Page excerpt:
Morocco Leads Way In Population Curbs
Report cites four other nations making considerable progress in slowing growth
WASHINGTON
A DECADE ago, the North African nation of Morocco was sagging under the weight of a problem familiar to every developing nation: explosive population growth.
Determined to wrest the future from the grip of overpopulation, the government and various private groups launched a campaign to deliver contraceptives and family planning advice to the doorsteps of millions of Moroccan women. Despite a poor economy and high levels of illiteracy, the results have been impressive: Contraceptive use in the conservative Muslim nation has risen to 40 percent, while the average number of children per woman has plunged from 7 in 1980 to 4.5 today.
Morocco's population problems are not yet solved. But, according to a report released today by the Population Crisis Committee, it is one of five third-world nations that have demonstrated the possibilities for coping with runaway population growth. In different ways, says the report, each has disproved the notion that poor nations are helpless in the face of threatening demographic trends. "These five success stories debunk the myths that population growth is an intractable problem against which world l eaders are powerless or that fertility declines must await major social and economic transitions in the third world," says the report. India, Colombia, Morocco, and Kenya are among the most dramatic success stories of 1991, according to the report, while the Philippines, Malawi, Saudi Arabia, and Haiti are among the least successful. Thailand and US reverse course
Two other countries with historically opposite fertility statistics have reversed course. In the United States, average family size has increased from 1.8 to 2.1 since 1988. The resulting 2.7 million population increase expected in 1992 is nearly one-third higher than the average 2 million annual increases recorded during the 1980s. In Thailand, by contrast, family planning programs have help reduced average family size from 6.2 in 1970 to 2.2 in 1991. One difference is government support for family-plan ning efforts, which has grown in Thailand and some other developing countries but which has diminished in the US because of pressure from powerful anti-abortion groups. Last year the US Supreme Court upheld prohibition in federally-funded clinics of discussion of abortion as a means of birth control.

What this exercise asks:
1/ Please update the article on population curbs from "Morocco Leads Way" through "to 4.5 today.", replacing "doorsteps" with "homes".
2/ According to the population-curbs article, what level has contraceptive use in Morocco reached?
3/ Continue the article on population curbs after its final sentence.

Source data:
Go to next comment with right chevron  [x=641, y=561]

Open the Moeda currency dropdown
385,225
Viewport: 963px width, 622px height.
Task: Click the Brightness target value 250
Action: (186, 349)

Responses by task:
1/
Morocco Leads Way In Population Curbs
Report cites four other nations making considerable progress in slowing growth
WASHINGTON
A DECADE ago, the North African nation of Morocco was sagging under the weight of a problem familiar to every developing nation: explosive population growth.
Determined to wrest the future from the grip of overpopulation, the government and various private groups launched a campaign to deliver contraceptives and family planning advice to the homes of millions of Moroccan women. Despite a poor economy and high levels of illiteracy, the results have been impressive: Contraceptive use in the conservative Muslim nation has risen to 40 percent, while the average number of children per woman has plunged from 7 in 1980 to 4.5 today.

2/ 40 percent

3/
Population groups point to a 1985 decision to cut funding to the United Nations Population Fund, which supports family planning programs in 140 countries, as another example of the low priority the US now gives to population issues.
According to the PCC report, the major obstacles to effective family planning efforts are plodding third-world bureaucracies, political turmoil, religious opposition, and - as in Saudi Arabia - actual support for high levels of fertility.
In addition to strong government support, the report says, the most important asset in effective family planning is close cooperation between the government and private family-planning groups. Family-planning efforts have also been boosted by an expanded range of contraceptive technologies, including injectable contraceptives now in use in some developing countries. Population groups are closely monitoring the 1990s, which they describe as a critical decade. They say that unless family-planning services are made universally available during the decade, there will be no hope of stabilizing world population at a level below 10 billion.
Without increased contraceptive use and lower fertility rates, world population could reach 15 billion before leveling off sometime after the end of the 21st century. World population is now 5.4 billion. It is growing by 90 million - roughly equivalent to one-third the of the US population - per year, the highest annual increase in recorded history. Advocates of family planning warn that such growth rates imperil the environment, the quality of human life, and political stability around the globe.